A quelque temps de là, il fut transféré à Pinto, autre château-fort près de Madrid. Dans un billet destiné au roi seul, qu’il écrivit de cette forteresse, le 3 juillet, il alla plus loin qu’il ne l’avait fait jusqu’alors sur ses rapports avec les chefs de la conspiration : « Le prince d’Épinoy — ainsi s’exprimait-il — me demanda, à Binche, de me rendre à une maison de campagne de ma fille, située à Beuvrage ; il me dit que tous m’y viendraient joindre, et en particulier le comte d’Egmont ; que celui-ci m’obéirait ; que l’argent ne manquait pas, et à ce propos il me fit entendre qu’il valait mieux être seigneur que gouverneur de Namur. Le prince de Barbançon et le comte de Hennin me tinrent le même langage, en me représentant que nous étions sur le chemin de notre perte, et qu’il était nécessaire de chercher un remède au mal.
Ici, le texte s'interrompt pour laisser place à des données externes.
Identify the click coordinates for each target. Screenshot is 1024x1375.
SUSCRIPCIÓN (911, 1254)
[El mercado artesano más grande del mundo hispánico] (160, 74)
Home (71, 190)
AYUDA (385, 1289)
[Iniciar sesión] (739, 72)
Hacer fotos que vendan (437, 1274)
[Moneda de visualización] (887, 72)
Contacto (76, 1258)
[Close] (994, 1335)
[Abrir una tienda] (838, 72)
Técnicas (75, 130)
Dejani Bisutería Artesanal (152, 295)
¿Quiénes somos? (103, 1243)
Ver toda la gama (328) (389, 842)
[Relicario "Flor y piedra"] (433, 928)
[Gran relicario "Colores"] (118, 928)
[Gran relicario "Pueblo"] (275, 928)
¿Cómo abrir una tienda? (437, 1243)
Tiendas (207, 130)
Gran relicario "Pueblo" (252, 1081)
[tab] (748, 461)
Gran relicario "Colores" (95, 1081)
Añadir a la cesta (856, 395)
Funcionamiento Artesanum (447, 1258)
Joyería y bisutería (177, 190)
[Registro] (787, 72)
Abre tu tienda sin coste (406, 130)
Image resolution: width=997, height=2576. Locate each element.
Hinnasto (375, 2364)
Je pus inférer de là qu’ils auraient voulu que je me misse à la tête de leur entreprise. » Il protestait, comme dans ses autres écrits, qu’il était resté sourd à ces propositions ; que, par ce motif, on ne s’était pas ouvert davantage à lui. Il terminait en suppliant le roi de trouver bon, si cela était possible, sans que son service en souffrît, que personne ne sût ce qu’il venait de rapporter : car il ne voudrait pas qu’on pensât que, pour sortir de prison ou recevoir des faveurs, il eût révélé des secrets au préjudice d’autrui. Ne voulant pas davantage être soupçonné de faire cette demande, mû par le désir de conserver l’affection de sa patrie et de ses proches, il offrait au roi de demeurer à son service, d’appeler son fils en Espagne et de faire en sorte que sa femme y vînt également. Le même jour où il avait écrit ce billet, on l’amena à Madrid, pour être interrogé par la junte : il ajouta à ses déclarations précédentes que la princesse d’Épinoy, sa sœur, avait essayé de l’exciter contre la domination espagnole ; que la même tentative avait été faite par des marchands de Bruxelles ; que le P. Charles d’Arenberg, son frère (voyez ce nom), avait été présent à plusieurs de ses entretiens avec les princes d’Épinoy et de Barbançon, et avait approuvé leur langage[1].

  1. Tous les détails que nous donnons ici sont tirés des propres déclarations du duc d’Arschot que Philippe IV envoya au marquis d’Aytona, et qui sont conservées aux Archives du royaume.